Recent findings from the REBOOT Trial challenge the long-standing use of beta blockers in patients who have experienced an uncomplicated myocardial infarction with preserved heart function. Traditionally prescribed for over 40 years, beta blockers have been a staple in post-heart attack care. However, the trial’s results, presented at the European Society of Cardiology Congress and published in The New England Journal of Medicine, reveal that these medications may not provide any clinical benefit for this patient group.
Led by Dr. Valentin Fuster at the Mount Sinai Fuster Heart Hospital and Spain’s Centro Nacional de Investigaciones Cardiovasculares (CNIC), the REBOOT study involved 8,505 patients from 109 hospitals in Spain and Italy. Participants were randomly assigned to receive beta blockers or not after hospital discharge, with a follow-up period of nearly four years. The results indicated no significant differences in mortality, recurrent heart attacks, or heart failure hospitalizations between the two groups.

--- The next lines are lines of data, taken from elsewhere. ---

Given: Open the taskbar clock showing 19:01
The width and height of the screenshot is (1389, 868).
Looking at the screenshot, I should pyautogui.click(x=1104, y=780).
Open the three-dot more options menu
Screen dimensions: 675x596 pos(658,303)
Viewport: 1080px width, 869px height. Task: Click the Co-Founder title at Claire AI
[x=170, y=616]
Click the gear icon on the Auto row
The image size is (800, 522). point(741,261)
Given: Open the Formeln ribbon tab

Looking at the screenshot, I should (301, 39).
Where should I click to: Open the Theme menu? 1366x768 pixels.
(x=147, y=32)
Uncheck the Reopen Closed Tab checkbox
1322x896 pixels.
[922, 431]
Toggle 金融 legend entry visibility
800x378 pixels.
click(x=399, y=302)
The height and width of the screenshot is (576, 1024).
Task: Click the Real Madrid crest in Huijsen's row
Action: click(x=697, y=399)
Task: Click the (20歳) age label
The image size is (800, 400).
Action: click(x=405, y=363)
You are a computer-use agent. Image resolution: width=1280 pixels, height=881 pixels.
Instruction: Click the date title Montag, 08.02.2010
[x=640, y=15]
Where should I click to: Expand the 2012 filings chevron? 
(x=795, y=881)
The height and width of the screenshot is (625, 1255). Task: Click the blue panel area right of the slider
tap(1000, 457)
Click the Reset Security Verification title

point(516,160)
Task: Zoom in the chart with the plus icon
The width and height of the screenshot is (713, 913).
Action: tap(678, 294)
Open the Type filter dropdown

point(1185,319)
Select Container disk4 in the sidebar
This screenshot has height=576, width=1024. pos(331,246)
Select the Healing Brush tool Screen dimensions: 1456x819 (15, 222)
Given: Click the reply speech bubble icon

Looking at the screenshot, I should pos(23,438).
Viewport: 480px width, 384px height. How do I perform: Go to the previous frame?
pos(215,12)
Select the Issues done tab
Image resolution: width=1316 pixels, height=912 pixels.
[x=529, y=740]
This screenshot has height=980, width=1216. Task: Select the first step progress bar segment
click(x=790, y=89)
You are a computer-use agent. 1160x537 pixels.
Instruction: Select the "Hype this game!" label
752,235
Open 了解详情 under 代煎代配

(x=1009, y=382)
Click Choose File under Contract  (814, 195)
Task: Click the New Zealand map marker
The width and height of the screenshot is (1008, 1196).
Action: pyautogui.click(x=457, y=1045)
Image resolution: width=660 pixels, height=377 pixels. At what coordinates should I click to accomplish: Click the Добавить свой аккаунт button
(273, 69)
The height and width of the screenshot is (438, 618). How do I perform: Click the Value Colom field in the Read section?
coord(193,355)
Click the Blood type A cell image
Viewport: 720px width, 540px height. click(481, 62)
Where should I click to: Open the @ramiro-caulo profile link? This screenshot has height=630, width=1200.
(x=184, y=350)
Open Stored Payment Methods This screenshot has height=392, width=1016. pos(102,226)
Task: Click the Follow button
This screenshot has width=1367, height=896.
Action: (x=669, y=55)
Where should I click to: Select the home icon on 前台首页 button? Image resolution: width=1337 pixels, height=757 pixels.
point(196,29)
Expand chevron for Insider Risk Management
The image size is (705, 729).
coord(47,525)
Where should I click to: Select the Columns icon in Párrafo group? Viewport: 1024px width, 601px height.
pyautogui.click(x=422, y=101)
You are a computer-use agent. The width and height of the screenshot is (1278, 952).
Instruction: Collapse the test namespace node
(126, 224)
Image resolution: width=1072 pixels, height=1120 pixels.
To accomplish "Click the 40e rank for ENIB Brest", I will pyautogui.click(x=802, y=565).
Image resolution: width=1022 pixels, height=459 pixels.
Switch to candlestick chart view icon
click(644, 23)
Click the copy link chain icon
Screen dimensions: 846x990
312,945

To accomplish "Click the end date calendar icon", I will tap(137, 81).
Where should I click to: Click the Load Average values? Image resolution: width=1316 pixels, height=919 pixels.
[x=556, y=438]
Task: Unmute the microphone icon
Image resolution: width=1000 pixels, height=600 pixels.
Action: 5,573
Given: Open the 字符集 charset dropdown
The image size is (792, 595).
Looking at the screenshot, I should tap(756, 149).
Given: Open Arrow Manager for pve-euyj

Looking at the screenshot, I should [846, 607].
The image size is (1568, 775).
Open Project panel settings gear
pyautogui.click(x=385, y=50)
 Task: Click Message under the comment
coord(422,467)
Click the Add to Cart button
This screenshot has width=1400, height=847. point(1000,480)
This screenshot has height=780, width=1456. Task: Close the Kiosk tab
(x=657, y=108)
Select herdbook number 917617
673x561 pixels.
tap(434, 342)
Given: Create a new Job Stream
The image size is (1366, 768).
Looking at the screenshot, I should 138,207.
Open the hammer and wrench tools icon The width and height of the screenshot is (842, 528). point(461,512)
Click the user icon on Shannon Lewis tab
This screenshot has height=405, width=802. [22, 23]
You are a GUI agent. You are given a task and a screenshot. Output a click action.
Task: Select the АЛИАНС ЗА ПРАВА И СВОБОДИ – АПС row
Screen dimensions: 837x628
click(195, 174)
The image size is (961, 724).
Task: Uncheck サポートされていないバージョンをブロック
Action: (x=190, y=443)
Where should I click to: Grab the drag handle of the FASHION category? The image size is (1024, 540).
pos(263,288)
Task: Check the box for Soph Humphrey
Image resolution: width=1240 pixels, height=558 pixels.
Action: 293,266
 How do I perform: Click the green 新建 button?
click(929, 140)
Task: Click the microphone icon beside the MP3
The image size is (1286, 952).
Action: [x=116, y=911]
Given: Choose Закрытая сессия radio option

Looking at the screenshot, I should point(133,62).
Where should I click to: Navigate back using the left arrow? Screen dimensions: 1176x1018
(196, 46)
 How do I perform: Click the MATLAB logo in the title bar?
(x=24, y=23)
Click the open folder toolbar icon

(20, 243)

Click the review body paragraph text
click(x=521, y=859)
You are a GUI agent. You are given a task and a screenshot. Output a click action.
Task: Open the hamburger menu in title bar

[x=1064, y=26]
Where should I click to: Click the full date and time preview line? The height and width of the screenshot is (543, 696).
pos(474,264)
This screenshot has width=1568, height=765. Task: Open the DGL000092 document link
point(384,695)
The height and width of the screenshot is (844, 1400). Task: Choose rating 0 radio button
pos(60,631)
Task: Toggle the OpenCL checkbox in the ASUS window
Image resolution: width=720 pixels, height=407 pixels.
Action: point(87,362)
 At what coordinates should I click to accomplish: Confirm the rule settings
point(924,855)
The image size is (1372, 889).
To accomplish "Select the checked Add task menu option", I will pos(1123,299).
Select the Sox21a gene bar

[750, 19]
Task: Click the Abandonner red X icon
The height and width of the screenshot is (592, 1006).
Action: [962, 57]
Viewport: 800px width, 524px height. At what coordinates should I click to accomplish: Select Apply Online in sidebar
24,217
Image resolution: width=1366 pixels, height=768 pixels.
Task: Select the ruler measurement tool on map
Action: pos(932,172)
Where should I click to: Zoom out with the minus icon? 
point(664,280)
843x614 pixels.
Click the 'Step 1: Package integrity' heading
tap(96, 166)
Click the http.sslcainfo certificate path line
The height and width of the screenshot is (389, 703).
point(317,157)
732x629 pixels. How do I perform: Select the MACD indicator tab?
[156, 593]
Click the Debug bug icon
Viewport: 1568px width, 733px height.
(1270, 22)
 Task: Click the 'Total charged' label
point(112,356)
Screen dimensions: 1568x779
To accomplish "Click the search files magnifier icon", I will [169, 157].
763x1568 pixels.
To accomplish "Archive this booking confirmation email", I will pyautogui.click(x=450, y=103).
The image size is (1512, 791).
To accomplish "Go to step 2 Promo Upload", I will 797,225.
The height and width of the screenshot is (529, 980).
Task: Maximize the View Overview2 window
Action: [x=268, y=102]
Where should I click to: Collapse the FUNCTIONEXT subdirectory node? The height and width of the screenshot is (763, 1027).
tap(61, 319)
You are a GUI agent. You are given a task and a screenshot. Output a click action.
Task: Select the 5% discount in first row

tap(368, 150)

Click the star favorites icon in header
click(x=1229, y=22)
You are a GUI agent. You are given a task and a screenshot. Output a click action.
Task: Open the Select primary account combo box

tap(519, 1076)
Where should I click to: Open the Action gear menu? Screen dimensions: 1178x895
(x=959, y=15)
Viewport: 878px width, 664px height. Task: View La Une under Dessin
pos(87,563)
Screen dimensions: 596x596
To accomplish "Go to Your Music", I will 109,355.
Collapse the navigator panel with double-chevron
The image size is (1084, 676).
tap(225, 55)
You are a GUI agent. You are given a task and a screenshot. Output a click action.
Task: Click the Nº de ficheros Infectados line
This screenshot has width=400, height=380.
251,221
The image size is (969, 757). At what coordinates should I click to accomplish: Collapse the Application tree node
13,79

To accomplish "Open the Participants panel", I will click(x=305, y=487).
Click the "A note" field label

Furthermore, a substudy highlighted increased risks for women treated with beta blockers, who exhibited a higher rate of death, heart attacks, or heart failure hospitalizations compared to their untreated counterparts. This risk was not observed in men.
Dr. Borja Ibáñez, Principal Investigator of the study, emphasized that the findings could reshape clinical guidelines and improve treatment protocols for heart attack patients globally. The REBOOT Trial, conducted without pharmaceutical industry funding, aims to streamline heart attack care, reduce unnecessary side effects, and enhance patient quality of life.
Overall, this research prompts a reevaluation of established treatment practices, suggesting that the benefits of older medications like beta blockers may need to be reconsidered in light of modern advancements in cardiac care.